Milo sert un peu plus Camus contre lui.

-Tu n'es pas le seul. J'espère qu'il n'est pas en train de faire une connerie, tout seul, là-bas...

-Mû n'arrive toujours pas à le contacter.

Le ton du Verseau… Il souffre, un peu. Il est soucieux. C'est rare, chez lui, cette légère mélancolie.

-Tu t'inquiètes vraiment pour lui, hein, mon Camus…

-Je viens de te le dire.

-Je veux dire… vraiment.

Le Français se laisse complètement aller dans les bras du Scorpion.

-Je crois que… c'est mon ami.

-Je sais.

-Depuis qu'il est avec Ikki… Je ne pensais pas que Shaka puisse être aussi fragile. Il semble presque… instable.

L'idée d'associer cet adjectif à Shaka a quelque chose de… choquant.

-Et tout ce qui est instable, il faut que tu le stabilise.

-Sauf toi.

-Moi je suis très stable. Imprévisible, surexcité, immature,… mais très stable. Et très fidèle.

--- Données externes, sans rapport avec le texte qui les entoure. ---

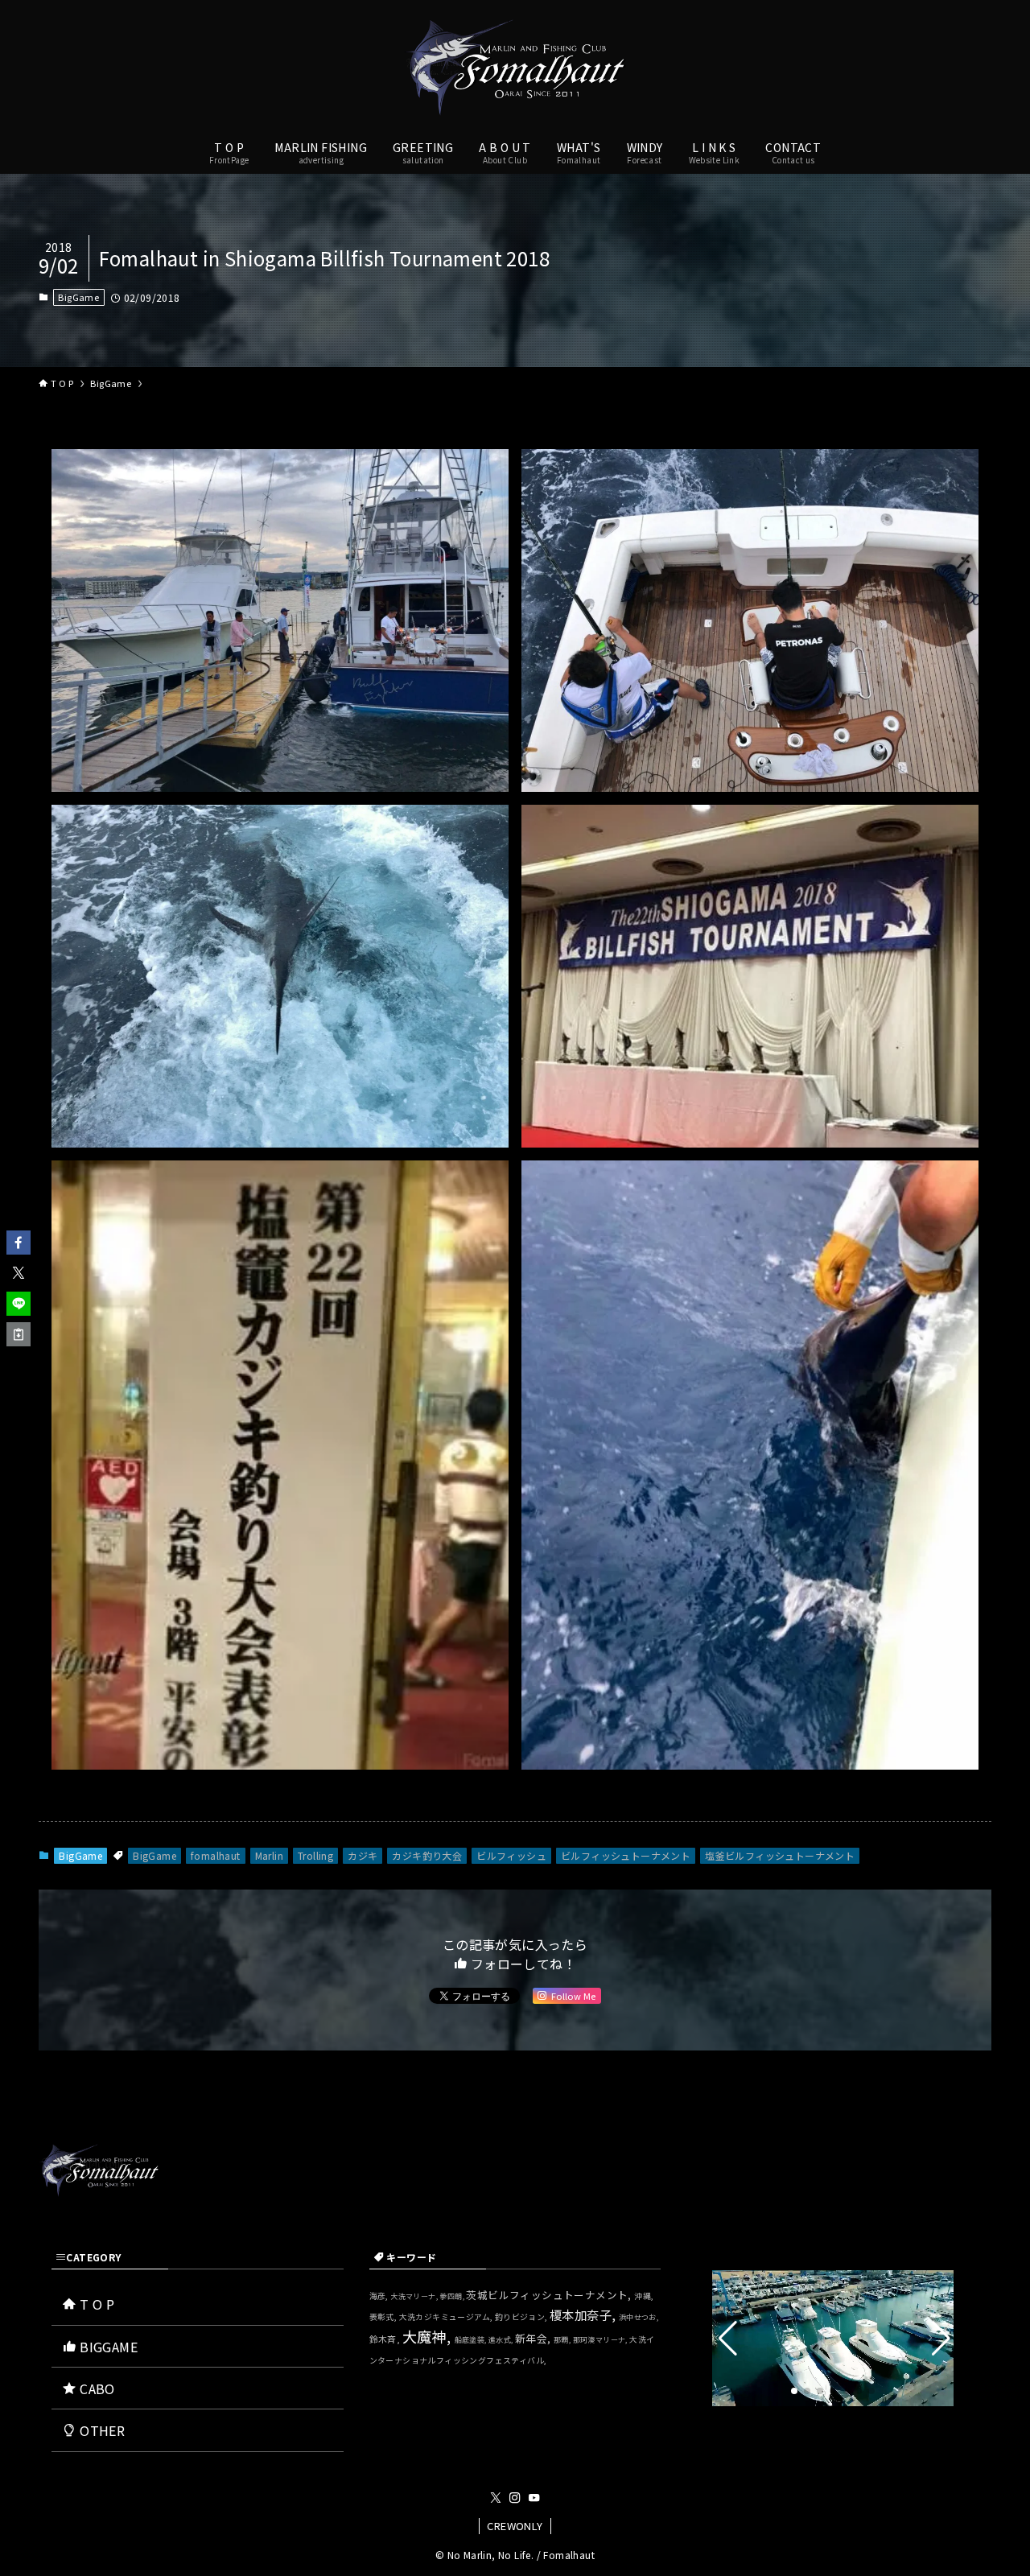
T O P (95, 2304)
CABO (95, 2388)
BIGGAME (107, 2346)
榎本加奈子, (584, 2314)
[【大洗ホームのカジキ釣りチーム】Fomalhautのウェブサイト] (515, 67)
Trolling (315, 1855)
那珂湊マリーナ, (601, 2340)
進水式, (501, 2340)
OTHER (100, 2430)
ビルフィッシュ (511, 1855)
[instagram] (515, 2498)
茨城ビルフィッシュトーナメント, (550, 2294)
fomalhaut (216, 1855)
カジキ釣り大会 (427, 1855)
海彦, (380, 2296)
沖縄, (643, 2296)
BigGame (78, 297)
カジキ (362, 1855)
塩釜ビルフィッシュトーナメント (780, 1855)
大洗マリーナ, (414, 2296)
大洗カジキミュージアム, (447, 2317)
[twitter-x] (495, 2498)
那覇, (563, 2340)
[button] (18, 1242)
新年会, (534, 2338)
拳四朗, (452, 2296)
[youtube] (534, 2498)
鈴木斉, (385, 2338)
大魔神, (428, 2336)
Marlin (269, 1855)
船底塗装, (471, 2340)
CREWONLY (514, 2525)
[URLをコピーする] (18, 1334)
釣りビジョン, (522, 2317)
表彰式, (384, 2317)
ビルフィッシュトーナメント (625, 1855)
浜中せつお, (638, 2317)
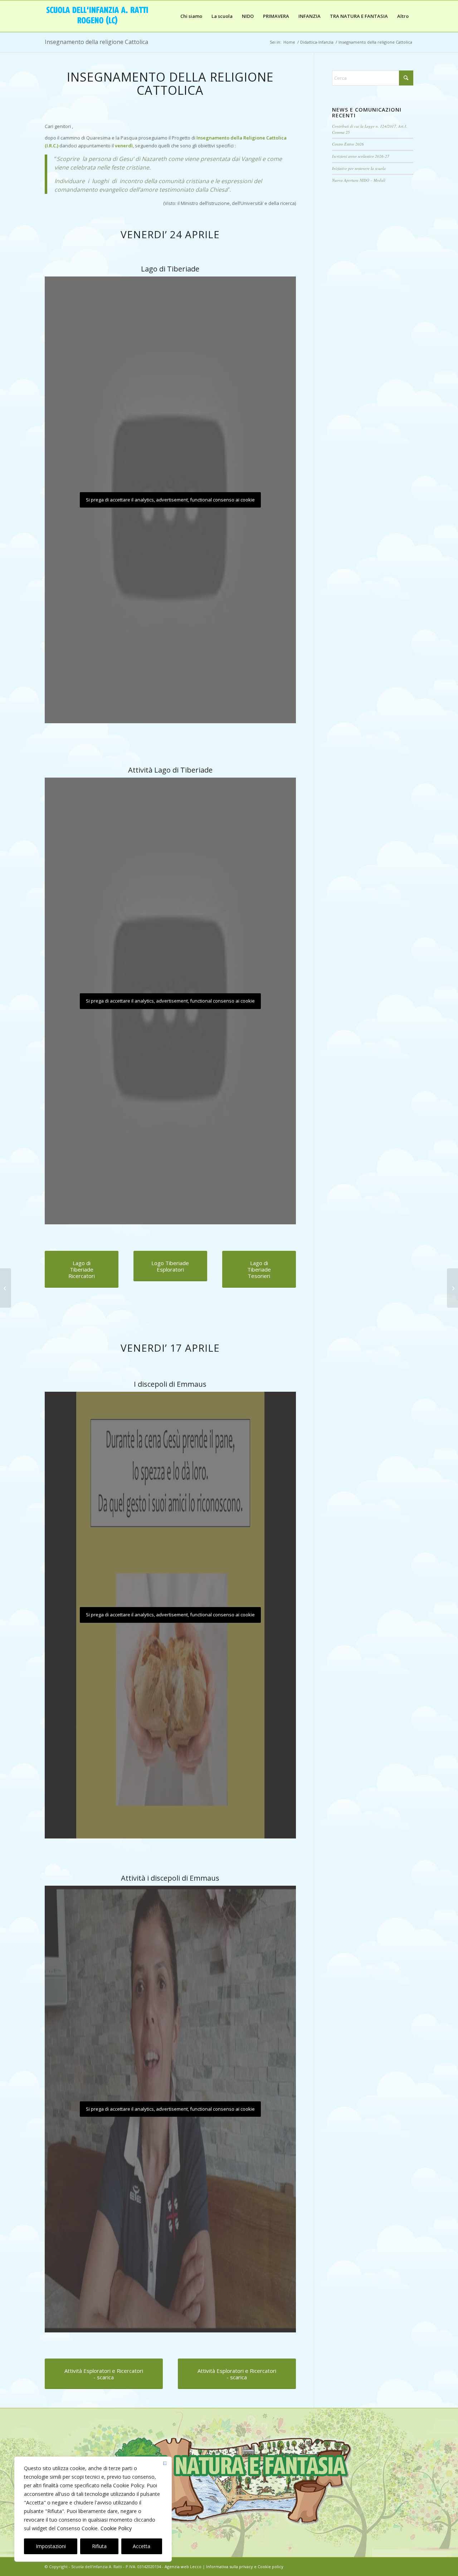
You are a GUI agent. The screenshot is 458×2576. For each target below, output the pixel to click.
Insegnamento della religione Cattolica (96, 42)
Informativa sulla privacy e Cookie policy (244, 2566)
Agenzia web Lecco (183, 2566)
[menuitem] (191, 16)
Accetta (141, 2546)
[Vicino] (165, 2464)
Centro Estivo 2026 (348, 144)
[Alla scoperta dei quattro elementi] (5, 1288)
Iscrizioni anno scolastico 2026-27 (360, 156)
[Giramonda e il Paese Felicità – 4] (452, 1288)
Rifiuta (99, 2546)
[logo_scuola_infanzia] (97, 16)
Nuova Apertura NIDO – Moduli (358, 180)
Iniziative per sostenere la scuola (359, 168)
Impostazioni (51, 2546)
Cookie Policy (116, 2528)
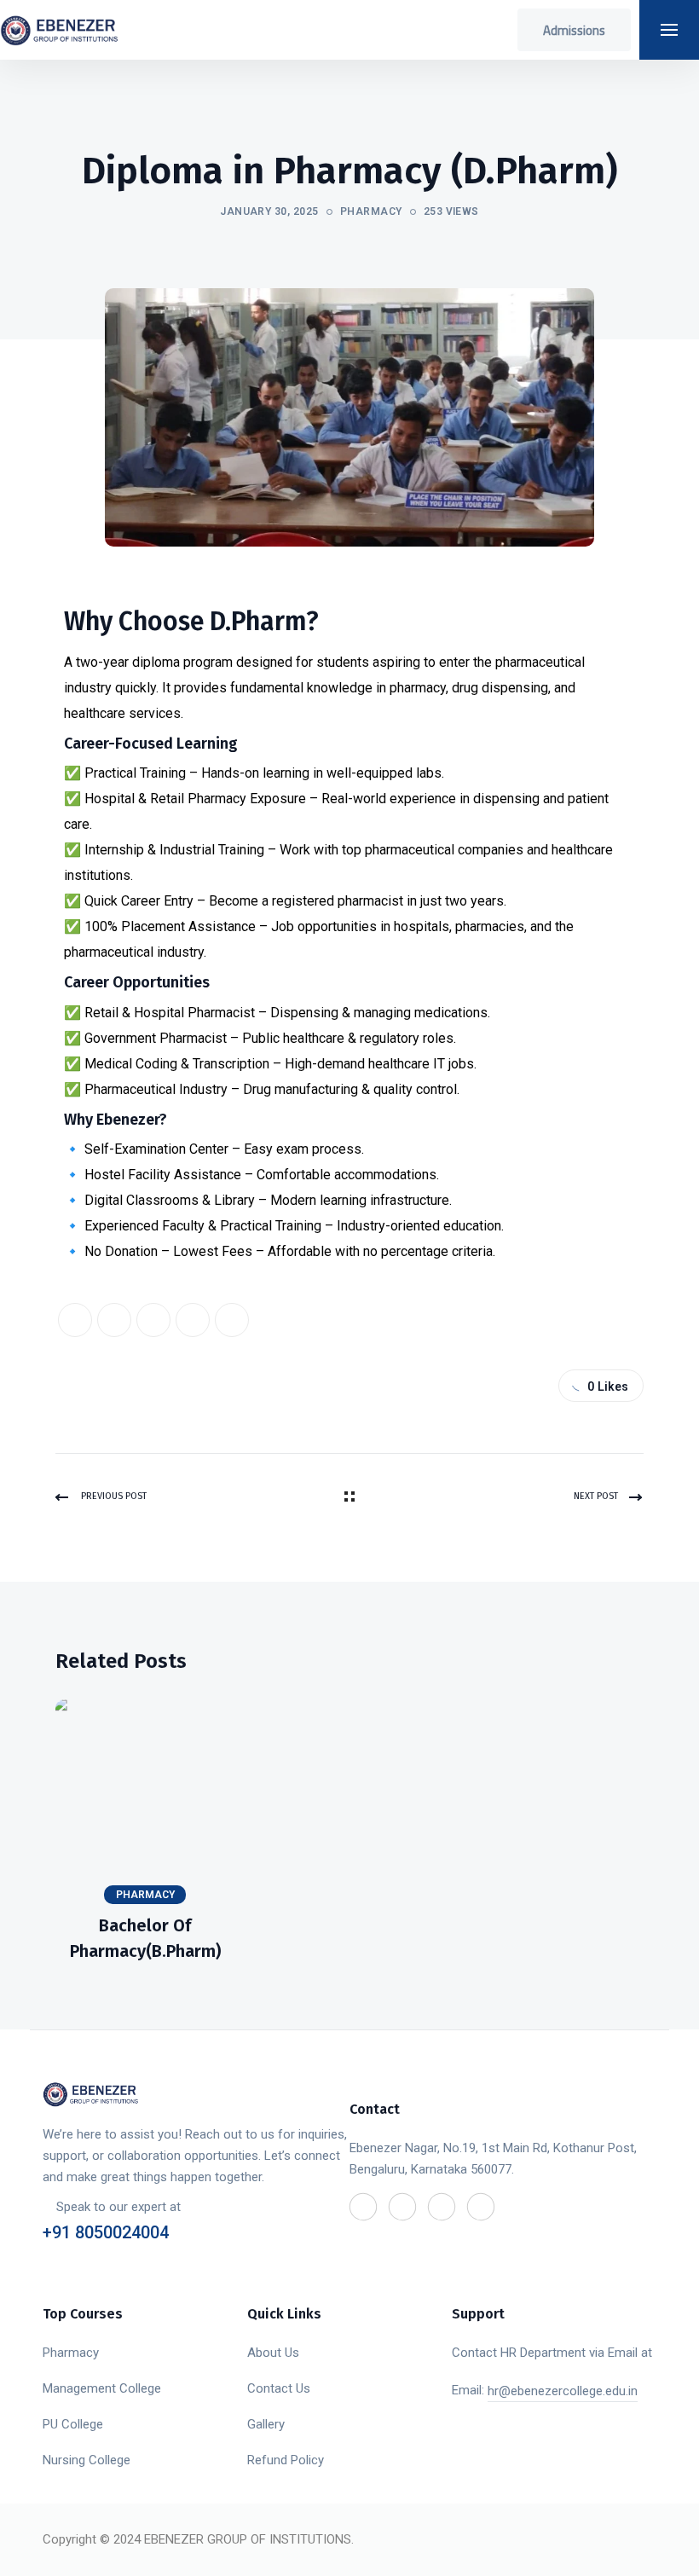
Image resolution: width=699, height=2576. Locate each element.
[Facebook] (75, 1320)
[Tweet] (114, 1320)
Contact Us (278, 2388)
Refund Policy (285, 2460)
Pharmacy (371, 211)
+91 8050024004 (106, 2232)
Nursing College (86, 2460)
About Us (273, 2352)
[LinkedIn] (153, 1320)
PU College (73, 2424)
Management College (102, 2388)
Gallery (266, 2424)
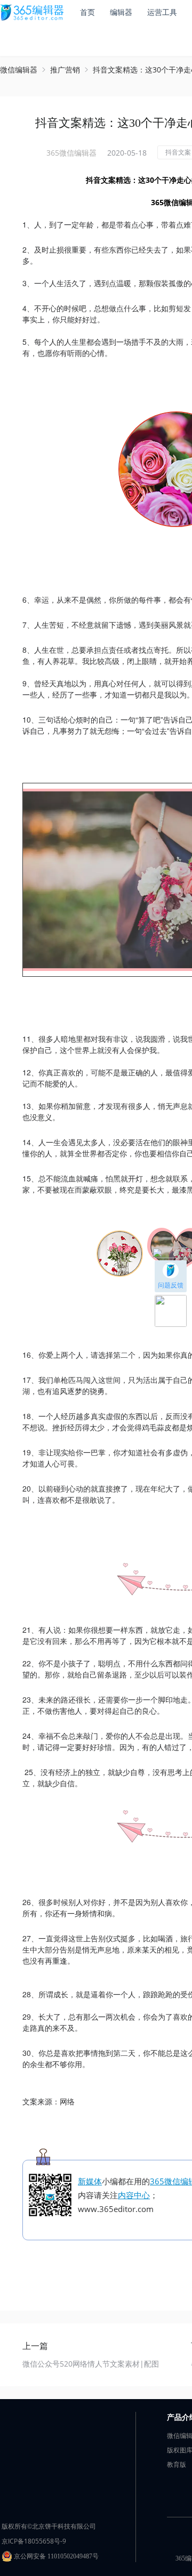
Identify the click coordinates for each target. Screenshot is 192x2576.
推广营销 (65, 69)
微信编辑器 (18, 69)
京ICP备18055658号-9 (34, 2541)
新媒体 (90, 2181)
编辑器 (121, 12)
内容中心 (134, 2195)
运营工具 (162, 12)
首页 (87, 12)
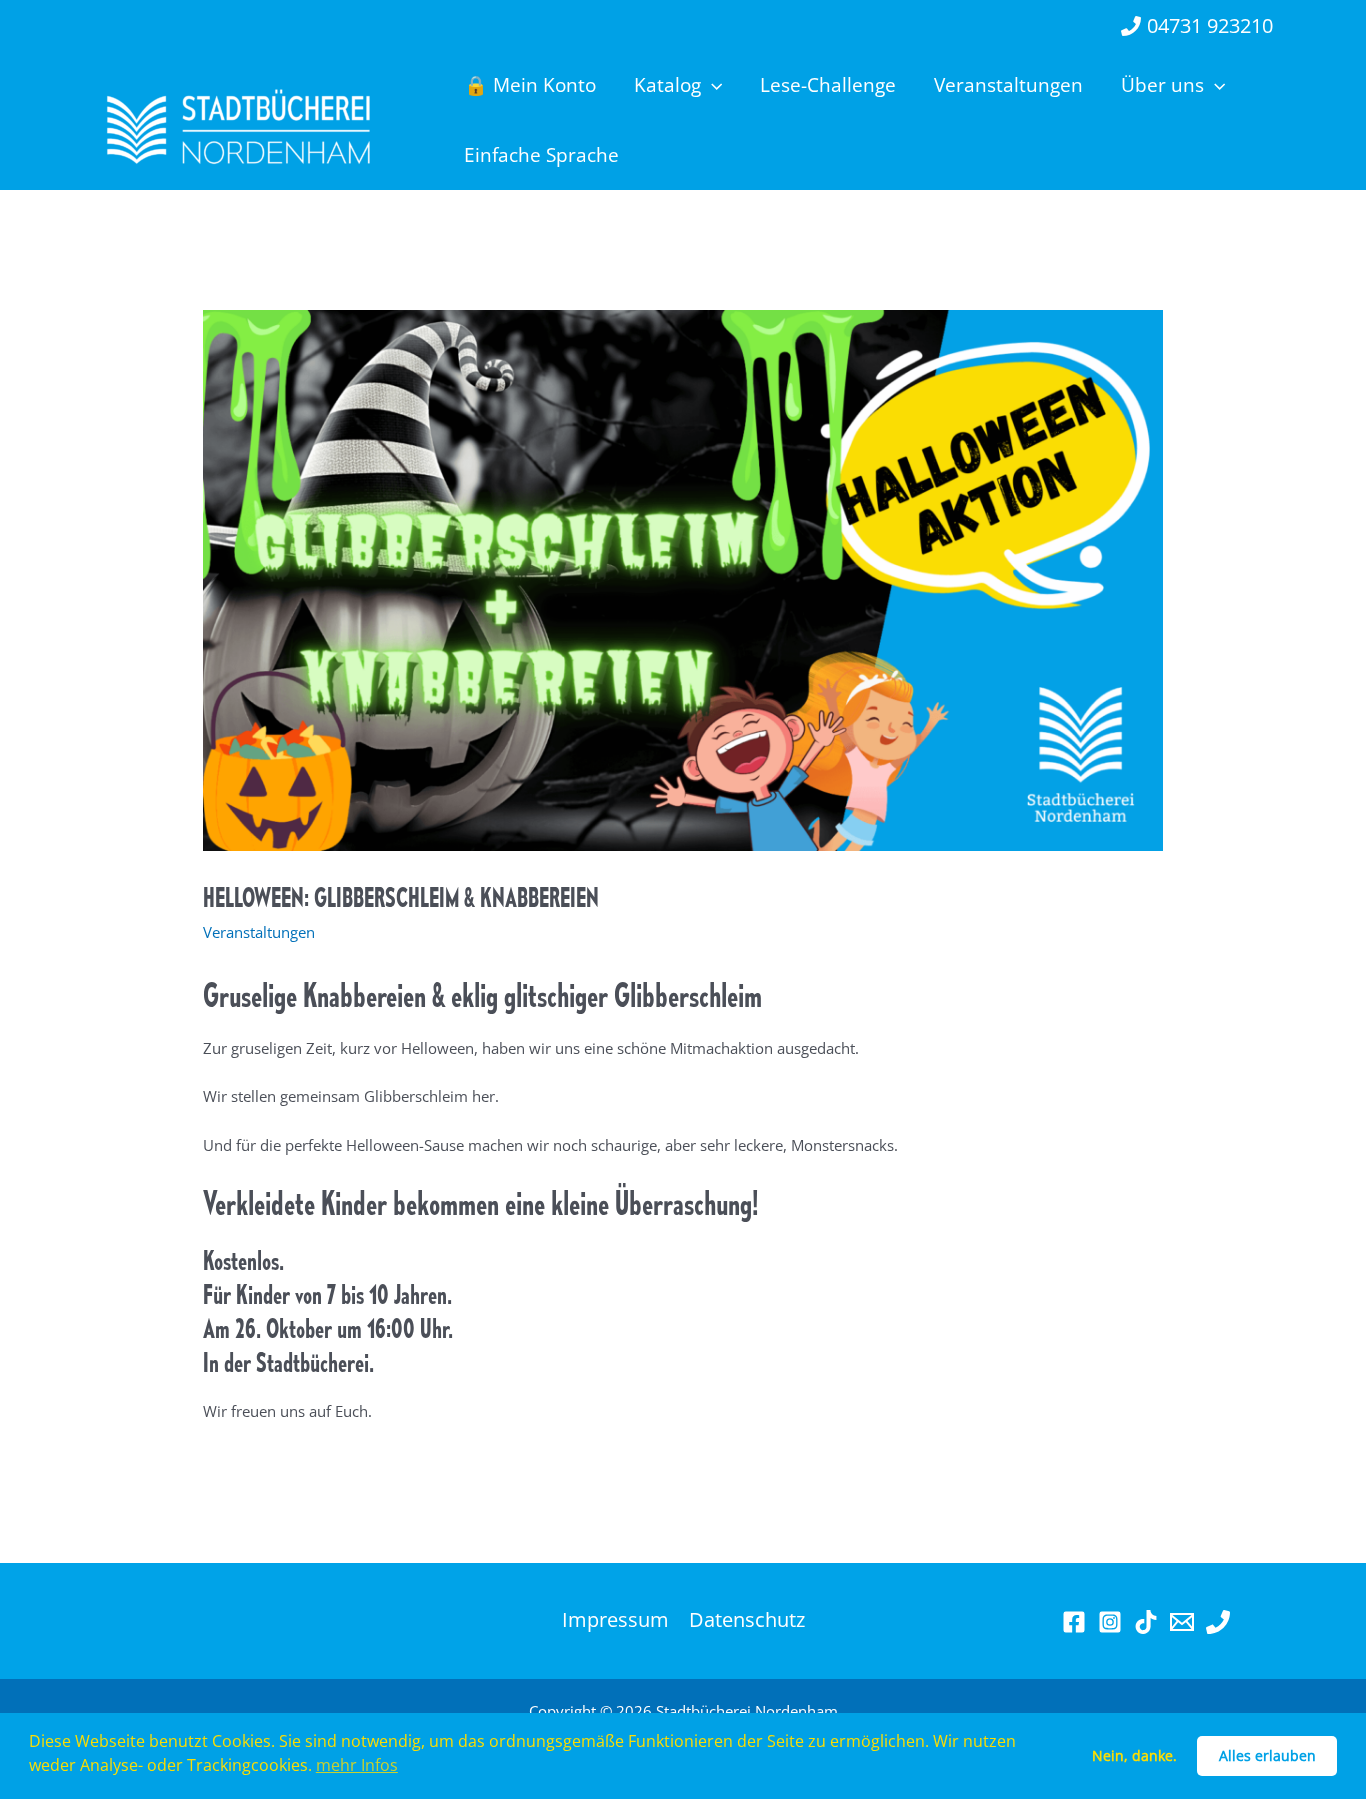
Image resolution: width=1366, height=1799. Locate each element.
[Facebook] (1074, 1622)
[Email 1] (1182, 1622)
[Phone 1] (1218, 1622)
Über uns (1162, 85)
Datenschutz (747, 1620)
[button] (711, 85)
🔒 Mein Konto (530, 85)
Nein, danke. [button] (1134, 1755)
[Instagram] (1110, 1622)
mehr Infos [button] (357, 1765)
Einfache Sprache (541, 155)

-Tu as intérêt, si tu ne veux pas finir dans un cercueil de glace.

-Tu m'enfermerais ? Pour que je reste à toi ?, demande Milo.

-Sans la moindre hésitation.

-C'est gentil, ça.

Il sourit. Oui, il trouve ça gentil. Parce que ça veut dire que son Camus tient vraiment à lui. Il se sent rassuré.

-C'est bizarre…

-Quoi donc ?

Camus a fermé les yeux. Il est sur le point de s'endormir. Mais, il ne veut pas sombrer dans les bras de Morphée. Pas encore. Il veut profiter des bras de Milo. Qui sont tellement plus agréables.

-Je ne sais pas… C'est juste bizarre, tout ça. Ça fait deux mois qu'on est revenus. Pratiquement un mois qu'Hadès est ressuscité. Nous sommes en paix… Mais… les choses restent bizarres. Je ne sais pas trop comment l'expliquer…

Camus regarde Milo. Il l'interroge du regard, le pousse à aller plus avant sa réflexion. Camus sait que Milo est un être instinctif. Ses impressions sont toujours importantes.

-C'est comme… un lac. Un lac dont la surface serait calme mais où on trouverait, tout au fond, des tourbillons, de l'agitation… de l'agitation méchante.

-Méchante ?

Milo hésite. Ce n'est pas le mot exact…

-Mauvaise ? Malveillante ?, tente-t-il, tout bas. Malveillante, oui. Je crois que c'est ça.

-Et tu as ce sentiment depuis longtemps ?

Si Milo ressent de la malveillance, il y a de quoi s'inquiéter.

-Je ne sais pas. Je ne me sentais pas bien après notre retour… alors je n'y ai pas fait trop attention. Mais même maintenant, l'ambiance me paraît bizarre. Pas étrange, hein. Juste bizarre. Un mauvais bizarre. Je crois que Dohko a dit un truc, une fois, à ce propos…

-Dohko aussi ?! Et vous n'avez pas cherché à en savoir plus ?

-Bah… moi je déprimais parce que tu… enfin tu sais pourquoi. Et Dohko était en plein dans ses problèmes avec Shion…

-Et maintenant que ça va mal entre Ikki et Shaka, tu le ressens à nouveau.

-Oui…

-Notre humeur transparaît dans notre cosmos. C'est peut-être à cela que tu es sensible.

-Peut-être, oui… Tu devrais dormir, mon Camus.

Le Verseau baille, en effet. Il se pelotonne contre son Scorpion.

-Tu restes avec moi, hein…

Milo tique. Camus dort presque à présent. Et cette question, il l'a posée presque inconsciemment. Elle ne lui ressemble pas. D'autant que le Scorpion n'a jamais délaissé leur lit, depuis qu'ils sont ensemble. Le Grec passe une main tendre dans les cheveux de son amour.

-Promis, mon Camus.

Le Verseau soupire d'aise. Milo ferme les yeux. Il y a définitivement quelque chose de bizarre au Sanctuaire. Il y pensera demain.